Massachusetts’ three casinos have navigated the early days of their partial reopenings in what has been described as “fun done safely.”
The reopenings are a boon for casino operators, patrons, employees and local economies.
But they also come with sharp limitations, including caps of roughly 25% capacity, and a need to monitor the ever-changing pandemic.
New-look casinos welcome masked patrons
Casinos were given the green light earlier this month when Gov. Charlie Baker initiated the state’s transition to phase three of its return plan.
By then, the Massachusetts Gaming Commission had already implemented strict reopening guidelines for casinos.
Now, both Encore Boston Harbor and MGM Springfield require guests to wear masks and follow social distancing guidelines. Employees take patrons’ temperatures before entry; hand sanitizer stations and disinfectant wipes are ubiquitous. Hotel and dining options are either non-existent or limited.
The casinos have closed poker, roulette and craps until further notice. The properties installed plexiglass dividers between the slot machines. They also clean the machines after each use.
Similar precautions are underway at Plainridge Park Casino, which reopened July 8.
The 25% capacity emphasized by the MGC is the most noticeable change.
Nonetheless, casino officials are thrilled to again open their doors.

============================================================

**ASSIGNMENT**
Reproduce the stretch of the article on the Massachusetts casino reopenings from "By then, the" through "after each use.".

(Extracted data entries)
============================================================

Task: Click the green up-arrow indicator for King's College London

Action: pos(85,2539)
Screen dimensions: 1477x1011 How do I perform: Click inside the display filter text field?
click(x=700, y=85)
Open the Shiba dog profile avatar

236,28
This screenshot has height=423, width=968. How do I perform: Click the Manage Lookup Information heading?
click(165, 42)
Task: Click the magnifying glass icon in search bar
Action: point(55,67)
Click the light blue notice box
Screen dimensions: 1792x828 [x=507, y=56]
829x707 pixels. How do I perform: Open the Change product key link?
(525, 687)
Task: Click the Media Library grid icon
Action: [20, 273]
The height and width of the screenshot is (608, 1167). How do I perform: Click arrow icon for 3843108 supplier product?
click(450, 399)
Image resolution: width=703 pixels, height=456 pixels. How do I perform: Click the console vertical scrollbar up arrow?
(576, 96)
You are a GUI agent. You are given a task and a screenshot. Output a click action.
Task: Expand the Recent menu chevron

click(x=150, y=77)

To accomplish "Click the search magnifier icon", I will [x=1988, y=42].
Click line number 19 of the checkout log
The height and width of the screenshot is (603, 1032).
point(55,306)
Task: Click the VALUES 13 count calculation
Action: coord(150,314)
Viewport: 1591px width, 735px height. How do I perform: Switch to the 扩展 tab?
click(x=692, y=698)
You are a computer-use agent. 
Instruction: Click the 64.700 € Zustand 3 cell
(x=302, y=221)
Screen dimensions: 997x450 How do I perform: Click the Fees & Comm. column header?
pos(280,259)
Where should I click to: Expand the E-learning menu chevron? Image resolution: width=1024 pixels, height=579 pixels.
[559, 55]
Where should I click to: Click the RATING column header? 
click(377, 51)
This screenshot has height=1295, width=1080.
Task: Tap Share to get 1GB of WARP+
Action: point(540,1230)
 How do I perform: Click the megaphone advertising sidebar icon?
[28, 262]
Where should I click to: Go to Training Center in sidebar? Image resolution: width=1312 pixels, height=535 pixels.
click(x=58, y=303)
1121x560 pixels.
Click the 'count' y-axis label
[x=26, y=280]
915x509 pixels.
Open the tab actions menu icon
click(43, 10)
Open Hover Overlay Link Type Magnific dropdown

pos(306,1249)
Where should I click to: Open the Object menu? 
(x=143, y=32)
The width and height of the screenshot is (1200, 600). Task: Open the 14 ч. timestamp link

============================================================

**ANSWER**
By then, the Massachusetts Gaming Commission had already implemented strict reopening guidelines for casinos.
Now, both Encore Boston Harbor and MGM Springfield require guests to wear masks and follow social distancing guidelines. Employees take patrons’ temperatures before entry; hand sanitizer stations and disinfectant wipes are ubiquitous. Hotel and dining options are either non-existent or limited.
The casinos have closed poker, roulette and craps until further notice. The properties installed plexiglass dividers between the slot machines. They also clean the machines after each use.